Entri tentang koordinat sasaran
● ● ● ●
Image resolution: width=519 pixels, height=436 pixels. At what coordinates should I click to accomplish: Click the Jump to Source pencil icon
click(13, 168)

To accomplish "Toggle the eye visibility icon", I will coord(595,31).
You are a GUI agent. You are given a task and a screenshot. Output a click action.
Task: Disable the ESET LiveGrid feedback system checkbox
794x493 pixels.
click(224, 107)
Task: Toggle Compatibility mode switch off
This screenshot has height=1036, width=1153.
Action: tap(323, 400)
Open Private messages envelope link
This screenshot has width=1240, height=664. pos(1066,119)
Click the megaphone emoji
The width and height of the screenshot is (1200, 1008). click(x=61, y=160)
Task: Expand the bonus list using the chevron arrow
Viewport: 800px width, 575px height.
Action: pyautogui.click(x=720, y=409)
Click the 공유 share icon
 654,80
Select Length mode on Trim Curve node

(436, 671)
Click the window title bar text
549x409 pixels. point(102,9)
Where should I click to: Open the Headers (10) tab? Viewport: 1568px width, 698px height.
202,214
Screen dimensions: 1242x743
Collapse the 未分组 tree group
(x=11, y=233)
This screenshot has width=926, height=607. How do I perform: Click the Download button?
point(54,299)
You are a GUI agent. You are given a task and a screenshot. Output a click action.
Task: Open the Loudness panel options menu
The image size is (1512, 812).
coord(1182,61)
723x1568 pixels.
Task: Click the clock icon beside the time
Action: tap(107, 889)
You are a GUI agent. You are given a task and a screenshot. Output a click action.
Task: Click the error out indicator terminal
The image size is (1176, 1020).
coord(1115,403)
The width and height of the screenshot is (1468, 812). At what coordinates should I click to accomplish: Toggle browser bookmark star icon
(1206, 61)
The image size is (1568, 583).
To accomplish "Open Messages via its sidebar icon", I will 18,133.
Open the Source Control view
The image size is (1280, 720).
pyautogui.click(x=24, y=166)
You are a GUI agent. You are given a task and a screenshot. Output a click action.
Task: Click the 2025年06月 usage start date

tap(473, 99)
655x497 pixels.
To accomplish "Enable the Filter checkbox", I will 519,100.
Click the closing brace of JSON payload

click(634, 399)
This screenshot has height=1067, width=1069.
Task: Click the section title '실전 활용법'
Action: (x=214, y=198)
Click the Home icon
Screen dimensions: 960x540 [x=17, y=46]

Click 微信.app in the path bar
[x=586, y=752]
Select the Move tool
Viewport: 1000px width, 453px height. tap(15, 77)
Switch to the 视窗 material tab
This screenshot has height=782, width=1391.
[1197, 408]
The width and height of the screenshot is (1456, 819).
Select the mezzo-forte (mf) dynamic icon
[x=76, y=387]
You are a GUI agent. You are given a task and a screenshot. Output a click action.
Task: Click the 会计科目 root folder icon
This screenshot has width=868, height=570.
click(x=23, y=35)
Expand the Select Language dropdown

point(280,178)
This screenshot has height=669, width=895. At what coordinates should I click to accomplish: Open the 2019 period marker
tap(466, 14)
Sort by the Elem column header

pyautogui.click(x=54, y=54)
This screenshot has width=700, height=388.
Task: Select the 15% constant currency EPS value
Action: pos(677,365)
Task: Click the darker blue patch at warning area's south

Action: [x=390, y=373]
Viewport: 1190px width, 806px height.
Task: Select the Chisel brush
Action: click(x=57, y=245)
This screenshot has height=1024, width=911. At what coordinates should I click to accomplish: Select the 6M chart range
● ● ● ●
**Yang Harus Dikerjakan:** Tuliskan ulang seluruh entri di atas baris demi baris tanpa mengubah satu karakter pun.

**Penyelesaian Lengkap:**
Image resolution: width=519 pixels, height=436 pixels. At what coordinates should I click to accomplish: Click the Jump to Source pencil icon
click(13, 168)

To accomplish "Toggle the eye visibility icon", I will coord(595,31).
You are a GUI agent. You are given a task and a screenshot. Output a click action.
Task: Disable the ESET LiveGrid feedback system checkbox
794x493 pixels.
click(224, 107)
Task: Toggle Compatibility mode switch off
This screenshot has height=1036, width=1153.
Action: tap(323, 400)
Open Private messages envelope link
This screenshot has width=1240, height=664. pos(1066,119)
Click the megaphone emoji
The width and height of the screenshot is (1200, 1008). click(x=61, y=160)
Task: Expand the bonus list using the chevron arrow
Viewport: 800px width, 575px height.
Action: pyautogui.click(x=720, y=409)
Click the 공유 share icon
 654,80
Select Length mode on Trim Curve node

(436, 671)
Click the window title bar text
549x409 pixels. point(102,9)
Where should I click to: Open the Headers (10) tab? Viewport: 1568px width, 698px height.
202,214
Screen dimensions: 1242x743
Collapse the 未分组 tree group
(x=11, y=233)
This screenshot has width=926, height=607. How do I perform: Click the Download button?
point(54,299)
You are a GUI agent. You are given a task and a screenshot. Output a click action.
Task: Open the Loudness panel options menu
The image size is (1512, 812).
coord(1182,61)
723x1568 pixels.
Task: Click the clock icon beside the time
Action: tap(107, 889)
You are a GUI agent. You are given a task and a screenshot. Output a click action.
Task: Click the error out indicator terminal
The image size is (1176, 1020).
coord(1115,403)
The width and height of the screenshot is (1468, 812). At what coordinates should I click to accomplish: Toggle browser bookmark star icon
(1206, 61)
The image size is (1568, 583).
To accomplish "Open Messages via its sidebar icon", I will 18,133.
Open the Source Control view
The image size is (1280, 720).
pyautogui.click(x=24, y=166)
You are a GUI agent. You are given a task and a screenshot. Output a click action.
Task: Click the 2025年06月 usage start date

tap(473, 99)
655x497 pixels.
To accomplish "Enable the Filter checkbox", I will 519,100.
Click the closing brace of JSON payload

click(634, 399)
This screenshot has height=1067, width=1069.
Task: Click the section title '실전 활용법'
Action: (x=214, y=198)
Click the Home icon
Screen dimensions: 960x540 [x=17, y=46]

Click 微信.app in the path bar
[x=586, y=752]
Select the Move tool
Viewport: 1000px width, 453px height. tap(15, 77)
Switch to the 视窗 material tab
This screenshot has height=782, width=1391.
[1197, 408]
The width and height of the screenshot is (1456, 819).
Select the mezzo-forte (mf) dynamic icon
[x=76, y=387]
You are a GUI agent. You are given a task and a screenshot. Output a click action.
Task: Click the 会计科目 root folder icon
This screenshot has width=868, height=570.
click(x=23, y=35)
Expand the Select Language dropdown

point(280,178)
This screenshot has height=669, width=895. At what coordinates should I click to accomplish: Open the 2019 period marker
tap(466, 14)
Sort by the Elem column header

pyautogui.click(x=54, y=54)
This screenshot has width=700, height=388.
Task: Select the 15% constant currency EPS value
Action: pos(677,365)
Task: Click the darker blue patch at warning area's south

Action: [x=390, y=373]
Viewport: 1190px width, 806px height.
Task: Select the Chisel brush
Action: click(x=57, y=245)
This screenshot has height=1024, width=911. At what coordinates should I click to accomplish: Select the 6M chart range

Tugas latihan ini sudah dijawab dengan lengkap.